▶ **Problem**
A word-for-word copy of the entries, with images excluded, is the expected answer.

Source data:
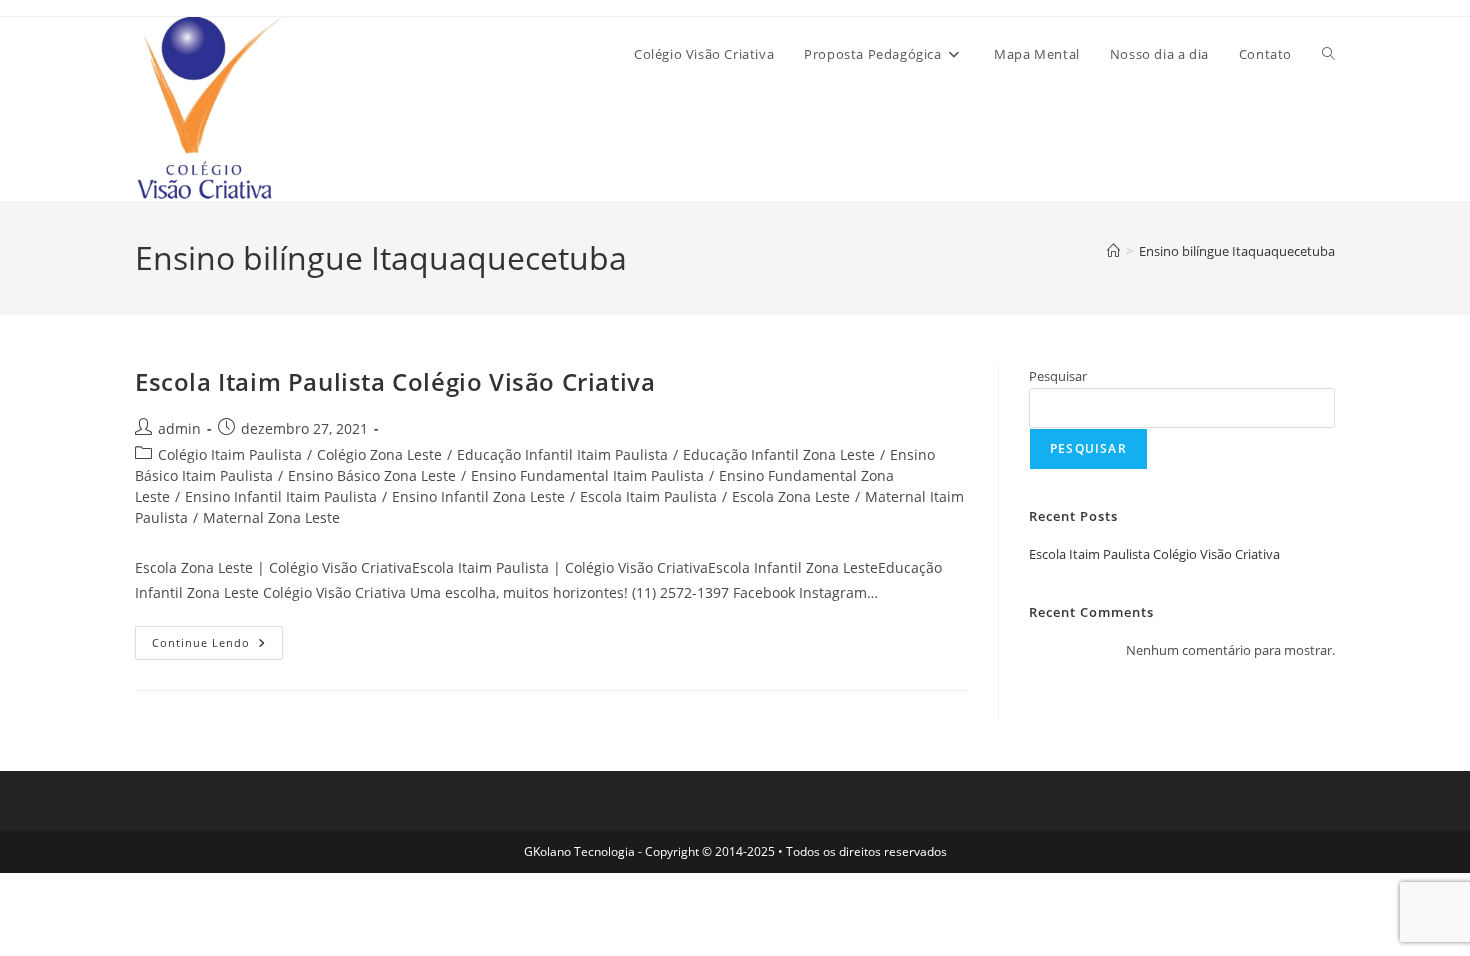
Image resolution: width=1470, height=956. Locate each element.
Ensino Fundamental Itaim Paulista (587, 475)
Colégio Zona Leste (379, 454)
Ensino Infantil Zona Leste (478, 496)
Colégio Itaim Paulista (230, 454)
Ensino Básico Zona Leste (372, 475)
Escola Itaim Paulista (648, 496)
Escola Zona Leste (791, 496)
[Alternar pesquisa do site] (1328, 54)
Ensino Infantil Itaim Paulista (281, 496)
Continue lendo (217, 638)
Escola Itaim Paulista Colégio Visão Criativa (395, 381)
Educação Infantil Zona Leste (779, 454)
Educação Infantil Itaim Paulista (562, 454)
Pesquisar (1058, 376)
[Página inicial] (1113, 251)
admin (179, 428)
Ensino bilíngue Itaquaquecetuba (1237, 251)
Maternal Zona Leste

▶ **Answer for the task**
Image resolution: width=1470, height=956. Locate each element.
Ensino Fundamental Itaim Paulista (587, 475)
Colégio Zona Leste (379, 454)
Ensino Infantil Zona Leste (478, 496)
Colégio Itaim Paulista (230, 454)
Ensino Básico Zona Leste (372, 475)
Escola Itaim Paulista (648, 496)
Escola Zona Leste (791, 496)
[Alternar pesquisa do site] (1328, 54)
Ensino Infantil Itaim Paulista (281, 496)
Continue lendo (217, 638)
Escola Itaim Paulista Colégio Visão Criativa (395, 381)
Educação Infantil Zona Leste (779, 454)
Educação Infantil Itaim Paulista (562, 454)
Pesquisar (1058, 376)
[Página inicial] (1113, 251)
admin (179, 428)
Ensino bilíngue Itaquaquecetuba (1237, 251)
Maternal Zona Leste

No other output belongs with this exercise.